Espacio aparte lo ocupan aquellos cuentos, y son varios, que tratan el difícil tema de la transformación de una mujer en madre, «la locura temporal» de la preñez y el angustioso hueco que deja el parto, la incomprensión a la que se enfrentan, el peso del dolor por la leche culpable y por no encontrar en el nacimiento del hijo la anunciada felicidad («mientras no ames a tu hijo, no podrás dormir», dice un niño ficticio en «Anagnórisis»). Porque reconciliarse con esa nueva vida, que a veces se manifiesta como un relámpago imprevisto en un túnel, como una revelación, siempre conlleva un tiempo. Para las protagonistas de Venegas, el proceso de ser una, y después dos, y de nuevo una y vacía y otra («estoy sola en esta incomprensible espera de un acto de amor», concluye en «El hueco»), no es fácil ni natural. De hecho, algunas de esas madres se plantean si no sería mejor un embarazo infinito (es el adjetivo que usa en dos ocasiones para referirse al feto) en el que la espera deviene forma de vida, la añoranza de un futuro siempre por cumplir, mientras otras eligen el abandono (léase «Vía láctea»). Eso hace que muchos de los relatos se desarrollen en un entorno familiar, entre los muros de una casa, en el espacio reducido de una habitación, o, por el contrario, en lugares de huida (una estación vacía, un poblado en medio del desierto, las puertas de una cantina prohibida, la promesa inaplazable del mar).
Y todo esto lo logra con una sintaxis escueta donde abundan las yuxtaposiciones y los truncamientos, los recursos poéticos de repetición y de elipsis, metáforas que levantan a una joven viuda como «una llama que la brisa no conseguía apagar» para abrir el paso a la esperanza aun sabiendo que ni siquiera las mariposas se alimentan del aire, más imágenes marinas y ciertas dosis de surrealismo e irrealidad que apuntan a sus antecedentes y concomitancias con la literatura neofantástica. ¿No encuentran huellas de Cortázar en los dos dientitos finales de «La gestación» o en la inexplicable aparición de los ciegos en «Como flores»?
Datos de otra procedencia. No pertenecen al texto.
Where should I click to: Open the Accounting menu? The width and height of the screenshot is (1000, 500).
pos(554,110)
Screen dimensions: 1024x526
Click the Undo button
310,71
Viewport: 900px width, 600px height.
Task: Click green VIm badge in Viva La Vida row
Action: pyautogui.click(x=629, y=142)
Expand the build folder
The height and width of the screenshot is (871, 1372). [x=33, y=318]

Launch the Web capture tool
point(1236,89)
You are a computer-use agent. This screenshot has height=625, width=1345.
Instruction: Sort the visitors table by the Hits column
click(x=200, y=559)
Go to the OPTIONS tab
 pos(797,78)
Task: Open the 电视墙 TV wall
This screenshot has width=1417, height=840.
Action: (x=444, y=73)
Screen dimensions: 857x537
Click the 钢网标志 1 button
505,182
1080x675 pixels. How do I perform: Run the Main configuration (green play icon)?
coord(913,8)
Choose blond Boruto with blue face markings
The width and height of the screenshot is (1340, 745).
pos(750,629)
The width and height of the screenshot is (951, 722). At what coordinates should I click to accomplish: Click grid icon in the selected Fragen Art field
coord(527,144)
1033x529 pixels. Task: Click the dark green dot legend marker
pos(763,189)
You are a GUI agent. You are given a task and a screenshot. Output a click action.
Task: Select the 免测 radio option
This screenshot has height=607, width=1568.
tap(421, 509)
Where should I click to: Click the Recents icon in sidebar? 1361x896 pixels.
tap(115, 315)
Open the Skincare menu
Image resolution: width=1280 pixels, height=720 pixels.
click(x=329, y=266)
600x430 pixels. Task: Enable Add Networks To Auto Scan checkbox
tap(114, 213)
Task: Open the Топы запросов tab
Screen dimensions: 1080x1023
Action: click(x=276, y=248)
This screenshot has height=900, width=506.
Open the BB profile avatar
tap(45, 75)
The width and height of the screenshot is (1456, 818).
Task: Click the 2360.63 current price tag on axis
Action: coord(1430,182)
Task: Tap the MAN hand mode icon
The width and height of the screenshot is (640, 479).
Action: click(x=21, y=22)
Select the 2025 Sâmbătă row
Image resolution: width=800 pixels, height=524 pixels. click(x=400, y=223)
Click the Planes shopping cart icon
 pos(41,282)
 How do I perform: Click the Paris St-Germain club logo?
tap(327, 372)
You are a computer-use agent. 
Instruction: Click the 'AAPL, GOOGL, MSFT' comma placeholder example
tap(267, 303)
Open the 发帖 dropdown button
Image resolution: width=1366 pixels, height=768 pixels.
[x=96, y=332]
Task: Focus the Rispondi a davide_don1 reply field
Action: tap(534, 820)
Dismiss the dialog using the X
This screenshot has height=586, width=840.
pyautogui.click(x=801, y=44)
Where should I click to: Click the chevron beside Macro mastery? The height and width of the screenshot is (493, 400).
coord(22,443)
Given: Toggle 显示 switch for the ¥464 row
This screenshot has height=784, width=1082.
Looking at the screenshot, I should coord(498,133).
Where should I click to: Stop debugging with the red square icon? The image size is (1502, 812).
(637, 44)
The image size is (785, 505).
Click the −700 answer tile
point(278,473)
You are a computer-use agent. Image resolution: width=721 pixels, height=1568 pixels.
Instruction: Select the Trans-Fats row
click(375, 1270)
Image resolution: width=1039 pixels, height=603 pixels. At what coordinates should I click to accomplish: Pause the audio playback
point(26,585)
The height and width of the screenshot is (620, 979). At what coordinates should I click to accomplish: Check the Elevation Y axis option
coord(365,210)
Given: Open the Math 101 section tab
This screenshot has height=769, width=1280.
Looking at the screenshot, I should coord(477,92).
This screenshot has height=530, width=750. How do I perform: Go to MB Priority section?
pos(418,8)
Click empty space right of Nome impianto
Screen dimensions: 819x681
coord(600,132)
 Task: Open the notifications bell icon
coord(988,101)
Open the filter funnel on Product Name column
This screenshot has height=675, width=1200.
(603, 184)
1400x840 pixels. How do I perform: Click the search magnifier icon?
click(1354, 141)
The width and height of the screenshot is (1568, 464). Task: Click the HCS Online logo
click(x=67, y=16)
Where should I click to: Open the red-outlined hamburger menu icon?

«Uno puede morir de desesperación si piensa en cómo un sillón sobrevive a un ser amado», dice Venegas. Esa permanencia del amor más allá de la muerte es la que ha debido impulsar a la autora a tomar prestado ese fragmento de uno de los sonetos más hermosos de Quevedo y de la literatura para intitular este precioso volumen de cuentos que, estoy segura, sobrevivirá y arderá por mucho tiempo en nuestra memoria.
Elena Marqués
Socorro Venegas (San Luis Potosí, 1972), escritora y gestora cultural, es autora, entre otras, de las novelas Será negra y blanca (Era/Unam, 2009) y Vestido de novia (Tusquets, 2014) y de los libros de cuentos La risa de las azucenas (Consejo Nacional para la Cultura y las Artes, 1997) y La muerte más blanca (Instituto de Cultura de Morelos, 2000).
[1] Del lastre de la memoria en los objetos trata Venegas en varios cuentos de este libro. De ahí que los rescaten, a los objetos, para sus ceremonias funerarias, los protagonistas de «Los aposentos del aire». También se habla de ellos, y de la vida propia que han adquirido por el hecho de pertenecer a alguien, en el relato que cierra el libro, «La música de mi esfera»: «todo te sobrevivía y se burlaba de mí».